== Reading passage ==
☆ ☆ ☆ ☆ ☆ ☆ ☆
I'd positioned myself near the exit after the interval for a quick getaway and a bit of luck with the buses got me down to the Royal Scots in good time for the one woman Richard III that was my next treat. It's a clever show.

As the audience enter they are greeted by Richard as though they were characters in the play.  I was welcomed as His Majesty King Edward IV, given a nameplate to wear round my neck and a little paper crown then escorted to a seat of honour.

The various principal characters were seated in a square of chairs encircling a small table and a swivel chair.  As the actor goes through the play as well as dragging her withered leg about she whizzes around on the chair.  The audience is enlisted from time to time.  We stand for the coronation for example.  She despatches two audience members to kill the princes in the tower.  Their killing and all the others are effected by clapping a sticky label onto the victim.

Here's mine, kept as a souvenir.  An excellent show.
☆ ☆ ☆ ☆ ☆ ☆ ☆
== Written request 1 ==
Reproduce word for word the section of the Richard III review that begins at the words "I'd positioned myself" and ends after the words "seat of honour.".
== Written request 2 ==
Resume the Richard III review after its final sentence and keep writing it.
The data after this review comes from a different source.

== Source material ==
☆ ☆ ☆ ☆ ☆ ☆ ☆
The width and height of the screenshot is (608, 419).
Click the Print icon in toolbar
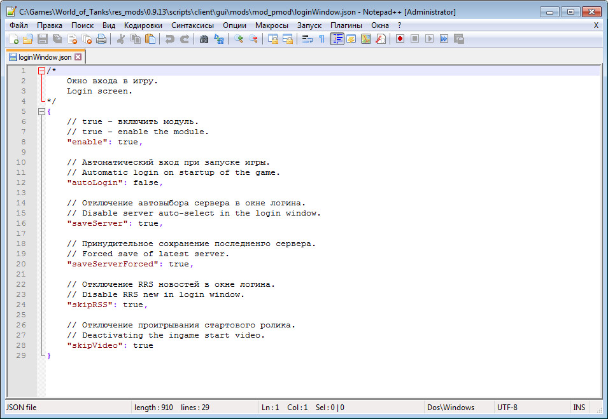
☆ ☆ ☆ ☆ ☆ ☆ ☆
== Reply 1 ==
I'd positioned myself near the exit after the interval for a quick getaway and a bit of luck with the buses got me down to the Royal Scots in good time for the one woman Richard III that was my next treat. It's a clever show.

As the audience enter they are greeted by Richard as though they were characters in the play.  I was welcomed as His Majesty King Edward IV, given a nameplate to wear round my neck and a little paper crown then escorted to a seat of honour.

== Reply 2 ==
Next stop the Book Festival for a talk by James Fergusson about his book Al-Britannia in which he describes his exploration of Britain's Muslim communities in an effort to uncover the truth behind the more lurid press stories we read.  He attends a Sharia council, takes part in the Ramadan fast, talks to various feared preachers and so on.  It's a fascinating insight and his conclusions are largely optimistic about the ultimate melding of Muslim and non Muslim into one British community.

I couldn't resist a Book Festival event called A Fifer Worth Following and it was well worth attending.  The story of the life of Lady Anne Barnard, born Anne Lindsay at Balcarres is fascinating.  She refused to follow the pre-ordained path of a Georgian lady of aristocratic but pecunious status.  Instead she became an avid and lively "eccentric aristocrat" in London society spurning proposals of marriage until at 42 she fell in love and married a man without money and 12 years her junior.  She travelled with him to Cape Colony and wrote extensively of their experiences there.

Indeed she wrote extensively about all aspects of her life and as well as correspondence and so on  left six volumes of memoir hitherto unexplored by historians.  These Stephen Taylor, who has written about her, would need a deal of editing if they were to be published but in the meantime we have his book Defiance which I am eager to get started on.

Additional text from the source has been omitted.